▸ EXERCISE PASSAGE
┏━━

The cooking time in sous vide (and we’re using meat as our example here) is generally dictated by the thickness of the cut. A 20cm square slab of pork belly which was, on average, 3-4cm thick was vacuum sealed and cooked in the sous vide machine set to 82 degrees celsius for 12 hours. Yep. 12. Not everything needs to be cooked for such a long (or longer) time – gluttonous husband has done carrots sous vide that took 50 minutes at 85 degrees.

To flavour the pork, gluttonous husband created a marinade: equal parts of five spice powder and brown sugar, dampened with soy sauce, rubbed into the meat. Using a little soy sauce means you don’t need to add salt – but you don’t want liquid, just a nice moist rub. Too much liquid makes it impossible to vacuum seal the bag.

Recipes: pork belly sous vide

Prepare the marinade

Recipes: pork belly sous vide

Trim any visible sinew and score the skin

Recipes: pork belly sous vide

Spread the marinade evenly

Recipes: pork belly sous vide

Vacuum seal the bag

This is not a labour-intensive way of cooking. It’s almost too easy. If you are cooking a piece of meat that has a bone (a lamb chop, for example) just make sure the bone doesn’t pierce the bag when you vacuum seal it. No such dramas for the pork belly which, once sealed, sits in the machine, quietly cooking away, breaking down the fat into oozy lusciousness. If you have a large piece of meat, just cut it into portions that will fit in the bag (and your machine).

┗━━

▸ EXERCISE INSTRUCTIONS
1. In the sous vide pork belly text, at what temperature and for how long was the pork belly cooked?
2. Please continue the sous vide pork belly text from where it stops, writing the next part in the same voice.

▸ RECORDS SUPPLIED
┏━━

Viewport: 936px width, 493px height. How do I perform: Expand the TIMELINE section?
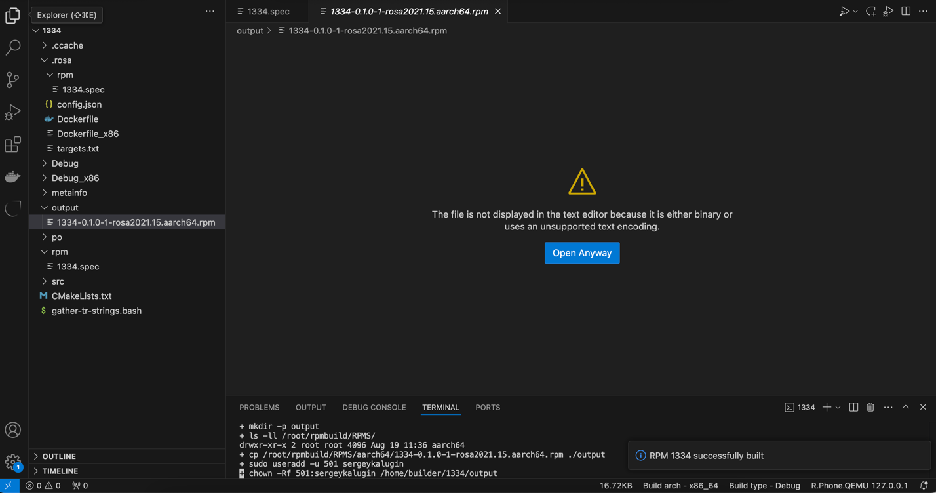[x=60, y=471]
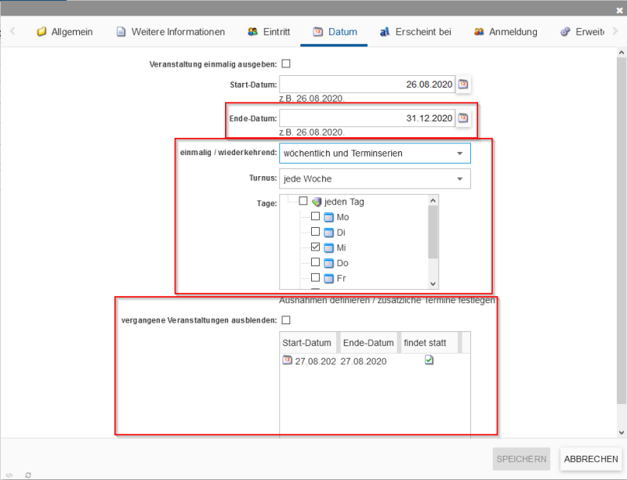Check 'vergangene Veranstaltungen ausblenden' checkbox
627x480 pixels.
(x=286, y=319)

┗━━
┏━━

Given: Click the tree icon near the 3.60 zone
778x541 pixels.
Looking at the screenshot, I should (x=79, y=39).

┗━━

▸ SET OF ANSWERS
1. At 82 degrees Celsius for 12 hours.

2.
When it’s ready to come out, you can slit open the bag immediately to take the next step, or just throw it into the freezer – and leave it there until you want a pork belly for an evening’s treat/comfort food fix. You need time to let it thaw and for the skin to dry out, so best to take the meat out of the deep-freeze the night before.

Recipes: pork belly sous vide

Cook at 82 degrees for 12 hours!

When it comes to the next stage, here are the tips and tricks. Either fresh from the sous vide machine or after the pork has thawed, open the plastic bag, put the pork belly on a flat plate or ovenproof dish and weigh down the top with something heavy. Gluttonous husband uses his mortar on top of another plate. This squeezes a lot of the fat out of the pork into the bottom of the dish – this has the effect of keeping the meat still very moist and tender when you put it into the oven to crisp up the skin. Gluttonous husband weighs the pork down overnight.

The next day, take off whatever you’ve used to weigh it down and leave in the fridge uncovered to dry the skin out. Take it out of the fridge an hour before you plan to cook it so the pork reaches room temperature, pre-heat the oven to 210 degrees celsius and whack the dish in. Check every 10 minutes until the skin has become crisp – although it will probably take at least half an hour.

Recipes: pork belly sous vide

Ready for the oven

Patience is the key here. You don’t want the oven so hot that the skin burns. When you tap the skin, it’s hard. Note: the skin won’t blister like traditional ‘crackling’. Take it out of the oven when it reaches the desired texture (and has warmed through the belly pork) and cut into bite-sized morsels.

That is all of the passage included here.